» Set problem 1
List every binary representation given in Example 1 of the Perl Weekly Challenge post below.

[Source excerpt start]

Perl Weekly Challenge 79: Count Set Bits and Trapped Rain Water
These are some answers to the Week 79 of the Perl Weekly Challenge organized by Mohammad S. Anwar
Spoiler Alert: This weekly challenge deadline is due in a couple of days (September 27, 2020). This blog post offers some solutions to this challenge, please don’t read on if you intend to complete the challenge on your own.
Task 1: Count Set Bits
You are given a positive number $N.
Write a script to count the total number of set bits of the binary representations of all numbers from 1 to $N and return $total_count_set_bit % 1000000007.
Example 1:
Input: $N = 4
Explanation: First find out the set bit counts of all numbers i.e. 1, 2, 3 and 4.
Decimal: 1
Binary: 001
Set Bit Counts: 1
Decimal: 2
Binary: 010
Set Bit Counts: 1
Decimal: 3
Binary: 011
Set Bit Counts: 2
Decimal: 4
Binary: 100
Set Bit Counts: 1
Total set bit count: 1 + 1 + 2 + 1 = 5
Output: Your script should print `5` as `5 % 1000000007 = 5`.
Example 2:
Input: $N = 3
Explanation: First find out the set bit counts of all numbers i.e. 1, 2 and 3.
Decimal: 1
Binary: 01
Set Bit Count: 1
Decimal: 2
Binary: 10
Set Bit Count: 1
Decimal: 3
Binary: 11
Set Bit Count: 2
Total set bit count: 1 + 1 + 2 = 4
Output: Your script should print `4` as `4 % 1000000007 = 4`.
Count Set Bits in Raku
This is a problem where the data flow (or pipeline) programming model can make things fairly simple: get the numbers in the range, convert each of them to binary, sum the binary digits, sum each sum, and finally get the modulo. In Raku, there are several ways to implement such a data flow: functional programming model, chained method invocations, ==> feed operator, etc. Here, we will use a combination of functional programming and chained method invocations. In fact, it makes it so simple that we can use a Raku one-liner:
$ raku -e 'say ([+] map { .fmt("%b").comb.sum }, 1..@*ARGS[0]) % 1000000007' 4
5
$ raku -e 'say ([+] map { .fmt("%b").comb.sum }, 1..@*ARGS[0]) % 1000000007' 5
7
Count Set Bits in Perl
Perl doesn’t have a sum built-in. There are core modules offering that, but, as I have explained often before, I’m not very keen on using off-the-shelf modules for programming challenges. We could easily write a sum subroutine, but the task is so simple that I prefer to use an accumulator in nested loops:
use strict;
use warnings;
use feature "say";
my $n = shift;
my $sum;
for my $num (1..$n) {
$sum += $_ for split '', sprintf "%b", $num;
}
say $sum % 1000000007;
This duly prints the expected results:
$ perl set_bit_count.pl 4
5
$ perl set_bit_count.pl 5
7
Task 2: Trapped Rain Water
You are given an array of positive numbers @N.

[Source excerpt end]

» Set problem 2
Rewrite the entries below as a JSON list of strings, one per line, from the line containing "Open BWDescription target field dropdown" through the last line of the entries, skipping blank lines and leaving out the pictures.

[Entries provided start]

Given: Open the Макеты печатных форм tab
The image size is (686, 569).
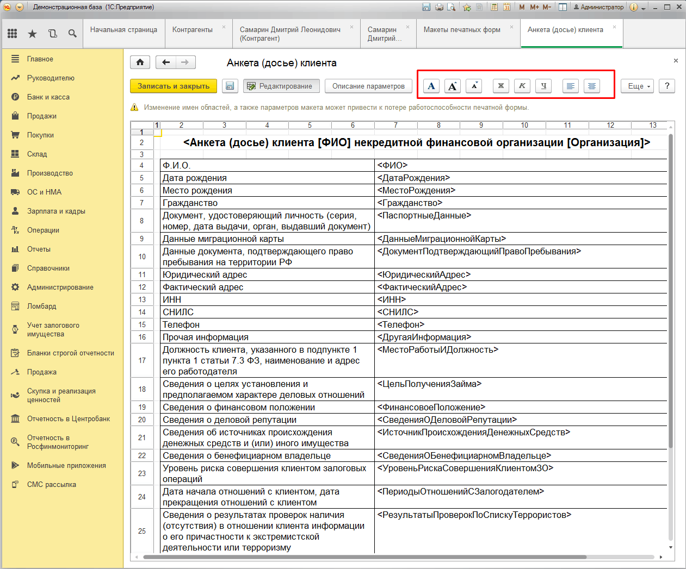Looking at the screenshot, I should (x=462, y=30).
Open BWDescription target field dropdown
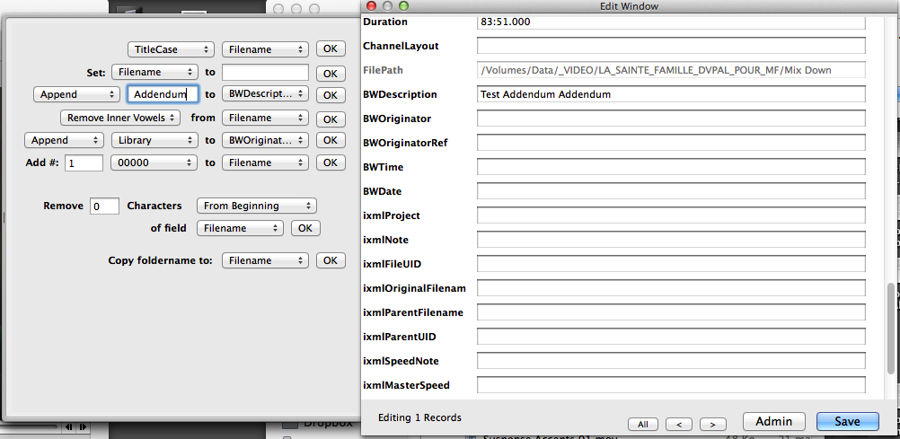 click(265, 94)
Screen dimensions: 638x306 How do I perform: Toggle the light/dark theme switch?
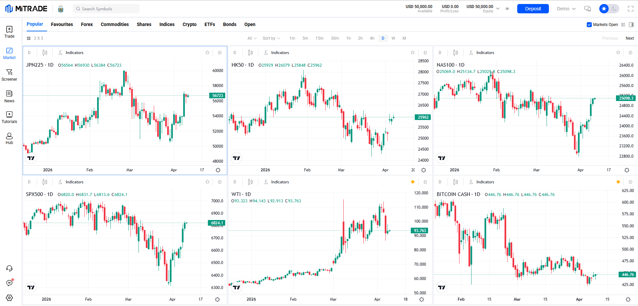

[Entries provided end]

» Exercise result 1
001, 010, 011, 100

» Exercise result 2
[
  "Open BWDescription target field dropdown",
  " click(265, 94)",
  "Screen dimensions: 638x306 How do I perform: Toggle the light/dark theme switch?"
]